Once guilt or innocence has been established, then the Canadian government might act to have him returned to Canada. Or, as a prisoner of war, he might be repatriated to Afghanistan, the place where he was captured. In that case, he’d better hope the Taliban wins the war.
Well, either Khadr was a soldier and is now a prisoner of war entitled to the protections affording by the Geneva Conventions, or he is a civilian accused of a criminal act and entitled to the protections afforded accused persons under the US Constitution. Instead, for the first four years of his detention, Khadr was not treated as a prisoner of war but as “an enemy combatant,” whom the US denied Geneva protections. The Bush administration also argued that because Guantanamo prisoners were non-citizens held on foreign territory, the US Supreme Court had no jurisdiction to hear their appeals, a contention the court rejected in a 2006 decision.
Two points are missing from Coates’s analysis: First, as a 15-year-old, Khadr was a child soldier, a category civilized countries generally treat as victims not as perpetrators. Second, after widespread and credible accounts of torture inflicted on Guantanamo prisoners, every other western democracy has asked for and received the release of nationals detained there. The Harper government stands alone in its refusal to do so, and is even now appealing a federal court order requiring it to make such a request.
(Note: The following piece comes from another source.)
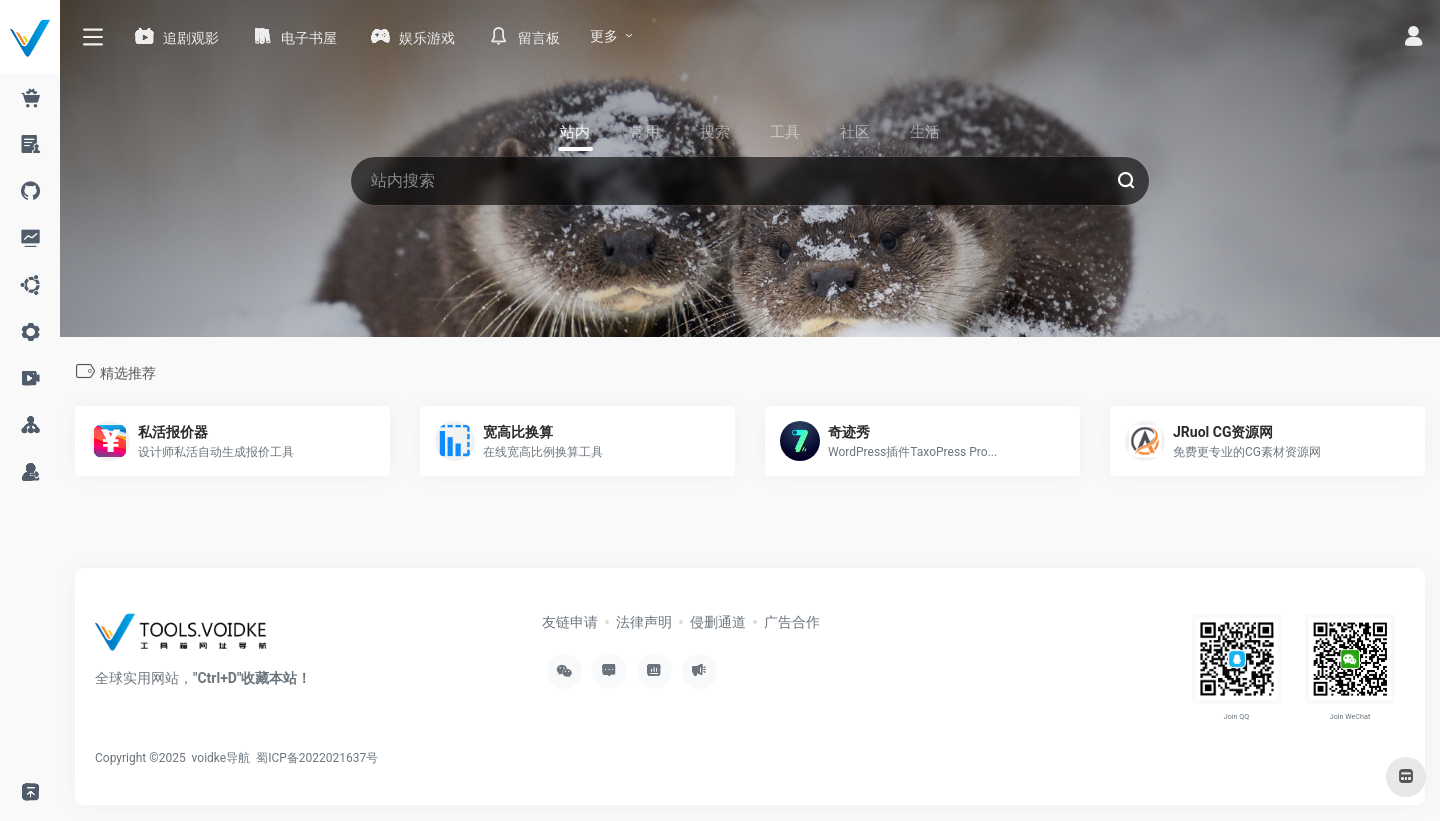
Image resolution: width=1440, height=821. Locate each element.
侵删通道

Coates’s faith in Khadr’s prospects for receiving a fair trial in the US no doubt reflect that country’s long and admirable tradition of devising, enshrining, and upholding Constitutional safeguards against police, prosecutorial, and judicial abuse. Whatever you think of its foreign policy, the US has shone a beacon a freedom to the world in this respect. That’s precisely what makes its despicable behavior at Guantanamo so dismaying.